06.26. Chafurdão de Santa Marinha CMP

Conjunto de dezasseis sepulturas em caixas formadas por lajes de granito. Atribuídas genericamente à “época medieval”, deverão datar do século VI ou VII. Escasso espólio, sobretudo com bilhas feitas a torno lento e menção a uma fíbula. Na encosta em frente existe a menção a uma antiga ermida. Em 2002 foi valorizada e é hoje visitável.

Referências: Processos IPA 86/1(113), S-627 e S-00531; Rodrigues, 1975: 177-181; RP 6/56; IRCP nº 619.

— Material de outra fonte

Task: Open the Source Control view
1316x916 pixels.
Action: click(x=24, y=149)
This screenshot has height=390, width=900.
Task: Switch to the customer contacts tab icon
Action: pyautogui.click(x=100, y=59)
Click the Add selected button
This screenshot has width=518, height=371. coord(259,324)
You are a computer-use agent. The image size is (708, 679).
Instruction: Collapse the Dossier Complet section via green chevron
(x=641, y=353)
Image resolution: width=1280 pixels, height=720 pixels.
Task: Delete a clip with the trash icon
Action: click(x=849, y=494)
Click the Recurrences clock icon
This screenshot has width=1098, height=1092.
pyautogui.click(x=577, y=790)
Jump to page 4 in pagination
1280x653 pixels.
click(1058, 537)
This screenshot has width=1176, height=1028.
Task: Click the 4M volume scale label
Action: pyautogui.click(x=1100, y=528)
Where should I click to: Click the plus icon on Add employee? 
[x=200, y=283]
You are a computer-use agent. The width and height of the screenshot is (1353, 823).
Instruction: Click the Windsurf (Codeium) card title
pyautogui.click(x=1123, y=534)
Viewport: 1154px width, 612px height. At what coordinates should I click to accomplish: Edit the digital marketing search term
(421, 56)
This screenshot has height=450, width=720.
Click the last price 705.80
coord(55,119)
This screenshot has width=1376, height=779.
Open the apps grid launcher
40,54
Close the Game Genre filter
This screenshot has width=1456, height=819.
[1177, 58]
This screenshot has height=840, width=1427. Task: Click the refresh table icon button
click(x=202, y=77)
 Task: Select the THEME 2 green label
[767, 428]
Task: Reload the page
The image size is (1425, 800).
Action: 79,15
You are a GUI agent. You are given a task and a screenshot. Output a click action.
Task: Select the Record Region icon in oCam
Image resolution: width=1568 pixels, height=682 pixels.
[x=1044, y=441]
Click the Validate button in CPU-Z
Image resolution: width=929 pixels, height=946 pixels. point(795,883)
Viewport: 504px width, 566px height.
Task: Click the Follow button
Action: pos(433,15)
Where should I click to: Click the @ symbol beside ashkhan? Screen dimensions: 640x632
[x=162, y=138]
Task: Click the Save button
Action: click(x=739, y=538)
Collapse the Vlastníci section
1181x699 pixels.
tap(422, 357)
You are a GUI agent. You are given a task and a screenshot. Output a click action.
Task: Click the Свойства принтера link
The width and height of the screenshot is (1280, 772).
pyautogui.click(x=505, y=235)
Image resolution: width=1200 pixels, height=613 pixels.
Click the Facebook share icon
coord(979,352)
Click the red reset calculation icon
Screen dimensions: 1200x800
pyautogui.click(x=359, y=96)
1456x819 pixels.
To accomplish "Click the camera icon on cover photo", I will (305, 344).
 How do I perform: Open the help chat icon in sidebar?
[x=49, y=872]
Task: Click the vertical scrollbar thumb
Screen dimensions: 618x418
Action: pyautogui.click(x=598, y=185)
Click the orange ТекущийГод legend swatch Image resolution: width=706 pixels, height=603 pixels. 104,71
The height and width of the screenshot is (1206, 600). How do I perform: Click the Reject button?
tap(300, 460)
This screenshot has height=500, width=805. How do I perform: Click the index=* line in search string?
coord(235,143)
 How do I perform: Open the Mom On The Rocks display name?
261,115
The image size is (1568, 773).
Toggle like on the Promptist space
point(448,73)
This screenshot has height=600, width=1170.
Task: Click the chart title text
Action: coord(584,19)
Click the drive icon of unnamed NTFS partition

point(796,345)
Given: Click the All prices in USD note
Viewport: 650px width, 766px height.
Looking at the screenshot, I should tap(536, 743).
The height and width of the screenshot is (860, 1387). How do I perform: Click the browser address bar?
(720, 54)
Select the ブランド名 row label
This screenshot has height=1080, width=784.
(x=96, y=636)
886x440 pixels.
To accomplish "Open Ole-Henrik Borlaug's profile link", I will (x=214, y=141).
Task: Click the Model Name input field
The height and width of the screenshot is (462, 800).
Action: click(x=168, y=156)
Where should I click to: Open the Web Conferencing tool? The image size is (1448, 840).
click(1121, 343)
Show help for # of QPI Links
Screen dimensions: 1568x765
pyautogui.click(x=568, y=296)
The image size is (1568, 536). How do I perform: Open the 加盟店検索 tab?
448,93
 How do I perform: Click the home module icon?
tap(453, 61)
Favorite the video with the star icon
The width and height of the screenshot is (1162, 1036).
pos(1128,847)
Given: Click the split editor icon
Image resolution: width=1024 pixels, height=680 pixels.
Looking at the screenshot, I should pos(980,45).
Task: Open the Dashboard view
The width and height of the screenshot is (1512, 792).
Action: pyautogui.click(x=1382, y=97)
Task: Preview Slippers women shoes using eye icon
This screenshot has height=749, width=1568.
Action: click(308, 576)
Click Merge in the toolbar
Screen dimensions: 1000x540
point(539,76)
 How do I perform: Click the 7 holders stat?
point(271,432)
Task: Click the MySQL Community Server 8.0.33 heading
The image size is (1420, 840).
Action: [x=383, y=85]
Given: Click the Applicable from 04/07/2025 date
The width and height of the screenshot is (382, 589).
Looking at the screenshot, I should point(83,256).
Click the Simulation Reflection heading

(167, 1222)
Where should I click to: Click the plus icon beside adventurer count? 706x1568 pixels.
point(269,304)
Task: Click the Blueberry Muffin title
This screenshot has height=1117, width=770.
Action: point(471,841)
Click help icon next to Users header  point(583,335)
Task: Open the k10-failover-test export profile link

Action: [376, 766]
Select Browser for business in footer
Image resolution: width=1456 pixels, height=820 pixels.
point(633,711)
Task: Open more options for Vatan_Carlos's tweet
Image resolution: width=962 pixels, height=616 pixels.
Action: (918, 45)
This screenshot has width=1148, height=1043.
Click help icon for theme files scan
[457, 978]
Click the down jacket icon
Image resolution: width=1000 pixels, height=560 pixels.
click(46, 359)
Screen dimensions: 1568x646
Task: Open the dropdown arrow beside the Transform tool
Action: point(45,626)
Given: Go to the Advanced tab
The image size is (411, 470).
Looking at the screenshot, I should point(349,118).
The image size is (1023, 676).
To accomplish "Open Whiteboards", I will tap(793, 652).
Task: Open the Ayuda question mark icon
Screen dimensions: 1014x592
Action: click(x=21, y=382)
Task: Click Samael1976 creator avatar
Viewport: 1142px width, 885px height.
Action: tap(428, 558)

06.26. Chafurdão de Santa Marinha CMP 335

De acordo com Conceição Rodrigues, aqui estaria um ponto de povoamento relacionado com a necrópole de Santa Marinha. Neste local foi encontrada uma epígrafe funerária de um cluniense do século I d.C. A vegetação persistente não permitiu confirmar a presença humana antiga no local.

Referência: Mendes de Almeida, 1967: 68-69; Rodrigues, 1975: 177-178.

Comentários gerais

Olhando para o quadro geral do concelho de Castelo de Vide, uma primeira impressão pode ser esta: vindos do Tejo, aqui estamos a entrar no domínio das grandes

villae.

Todavia, será assim?

Não querendo levar as leituras deterministas ao extremo, parece-me no entanto interessante regressar ao quadro geográfico. À medida que vamos progredindo de norte para sul, vamos deixando os relevos do Tejo e entrando progressivamente em dois espaços: a Serra de São Mamede, que em Castelo de Vide verdadeiramente não se manifesta, pois a sede de concelho encontra-se na portela de passagem para esse ambiente, mas também os ricos solos agrícolas, mais suaves e planos, que caracterizam as freguesias de S. João Baptista e de Santa Maria da Devesa. E é precisamente aqui, nestes relevos menos pronunciados, que vamos encontrar sítios como Tapada Grande, Mascarro, Vale da Bexiga, Tapada da Pedreira ou Vale da Manceba, com pontos de povoamento que em tudo parecem villae. Saímos de uma paisagem mais agreste, com lugares que podemos interpretar como vicus, para as grandes estruturas fundiárias que geralmente associamos à paisagem do Alentejo romano.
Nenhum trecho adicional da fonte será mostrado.